Furthermore, as she herself was of mixed Egyptian-Israelite blood, her children would not, by Egyptian custom, be regarded as heirs to the throne. If her son acceded to the throne, this would be regarded as forming a new dynasty of non-Egyptian, non-Amunite, part-Israelite kings over Egypt. This is exactly the light in which the Amunite priests and nobles of Egypt, the watchdogs of old traditions, regarded Akhenaten. It was not he who first rejected the position of son of Amun: it was they, the Amunists, who refused to accept him as the legitimate heir to the throne.

Consequently, the king, motivated by the possible threat to the dynasty and confrontation with the priesthood, instructed the midwives to kill Tiye's child in secrecy if it proved to be a boy. The Talmud story confirms that it was the survival of Moses that Pharaoh wanted to prevent, because, once he knew that Moses had been born and survived, his attempt to kill all the male Israelite children at birth was abandoned: ‘After Moses was placed in the Nile, they [Pharaoh's astrologers] told Pharaoh that the redeemer had already been cast into the water, whereupon Pharaoh rescinded his decree that the male children should be put to death. Not only were all the future children saved, but even the … children [who had already been] cast into the Nile with Moses.'
1

Zarw was largely surrounded by lakes and a branch of the Nile. On learning – perhaps from the midwives – that her son's life was in danger, Tiye sent Moses by water to the safe-keeping of her Israelite relations at nearby Goshen. Yet the biblical story makes it clear that the king was still afraid of Moses. Why should the mighty Pharaoh fear Moses if he was simply a child of the despised Asiatic shepherds? In those circumstances, how could he have posed a threat to the Dynasty?

Moses spent most of his youth in the Eastern Delta where he absorbed the traditional Israelite beliefs in a God without an image. It was not until he was a grown boy that he was finally allowed to take up residence at Thebes, the capital city in Upper Egypt and the principal centre of worship of the State god, Amun. By this time the health of his father had begun to deteriorate and Tiye's power had increased correspondingly. In order to ensure her son's ultimate inheritance of the throne, she therefore arranged for him to marry his half-sister Nefertiti – the daughter of Amenhotep III by
his
sister, Sitamun, the legitimate heiress – and to be appointed his father's coregent, with special emphasis on Nefertiti's role in order to placate the priests and nobles.

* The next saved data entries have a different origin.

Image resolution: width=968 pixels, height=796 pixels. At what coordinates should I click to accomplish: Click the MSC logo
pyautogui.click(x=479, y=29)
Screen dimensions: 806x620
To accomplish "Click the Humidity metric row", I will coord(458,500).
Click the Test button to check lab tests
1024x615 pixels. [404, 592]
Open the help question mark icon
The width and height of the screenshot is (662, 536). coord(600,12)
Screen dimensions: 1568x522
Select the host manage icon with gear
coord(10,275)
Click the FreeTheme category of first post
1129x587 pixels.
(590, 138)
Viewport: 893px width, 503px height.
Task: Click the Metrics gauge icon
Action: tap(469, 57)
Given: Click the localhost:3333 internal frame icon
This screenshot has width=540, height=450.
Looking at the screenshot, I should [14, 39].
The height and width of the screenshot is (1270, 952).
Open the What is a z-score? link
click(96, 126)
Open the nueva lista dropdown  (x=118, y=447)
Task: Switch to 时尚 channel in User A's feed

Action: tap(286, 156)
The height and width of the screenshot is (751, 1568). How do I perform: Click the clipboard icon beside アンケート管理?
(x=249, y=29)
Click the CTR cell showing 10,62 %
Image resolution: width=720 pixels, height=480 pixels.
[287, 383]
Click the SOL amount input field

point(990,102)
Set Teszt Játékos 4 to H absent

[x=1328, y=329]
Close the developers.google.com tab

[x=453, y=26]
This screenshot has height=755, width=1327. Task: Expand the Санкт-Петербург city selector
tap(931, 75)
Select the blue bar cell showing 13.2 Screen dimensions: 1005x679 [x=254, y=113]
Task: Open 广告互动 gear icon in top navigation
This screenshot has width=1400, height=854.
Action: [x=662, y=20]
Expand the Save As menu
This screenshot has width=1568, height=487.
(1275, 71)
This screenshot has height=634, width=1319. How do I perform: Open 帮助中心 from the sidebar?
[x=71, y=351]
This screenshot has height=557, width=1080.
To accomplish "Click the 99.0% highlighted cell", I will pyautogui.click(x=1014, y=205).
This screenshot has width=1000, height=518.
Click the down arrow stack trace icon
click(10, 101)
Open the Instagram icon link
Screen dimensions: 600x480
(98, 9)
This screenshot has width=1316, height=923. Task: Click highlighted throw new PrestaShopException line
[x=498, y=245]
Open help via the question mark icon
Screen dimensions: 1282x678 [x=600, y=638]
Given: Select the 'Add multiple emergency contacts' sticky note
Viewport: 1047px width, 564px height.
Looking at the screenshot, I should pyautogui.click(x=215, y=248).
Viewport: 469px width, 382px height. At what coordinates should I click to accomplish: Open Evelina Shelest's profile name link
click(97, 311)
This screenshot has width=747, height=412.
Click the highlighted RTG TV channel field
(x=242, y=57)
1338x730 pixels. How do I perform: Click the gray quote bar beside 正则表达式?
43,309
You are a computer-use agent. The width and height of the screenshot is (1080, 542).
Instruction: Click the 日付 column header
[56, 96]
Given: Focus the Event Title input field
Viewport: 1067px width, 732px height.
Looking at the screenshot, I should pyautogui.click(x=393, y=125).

Moses, whose religious ideas were already well developed, offended the Amunite priesthood from the start of the coregency by building temples to his monotheistic God, the Aten, at Karnak and Luxor. In a climate becoming increasingly hostile, Tiye eventually persuaded him to leave Thebes and found a new capital for himself at Tell el-Amarna, some 200 miles to the north, roughly halfway between Thebes and the Eastern Delta. Moses named his new city Akhetaten – the city of the horizon of the Aten – in honour of his new God.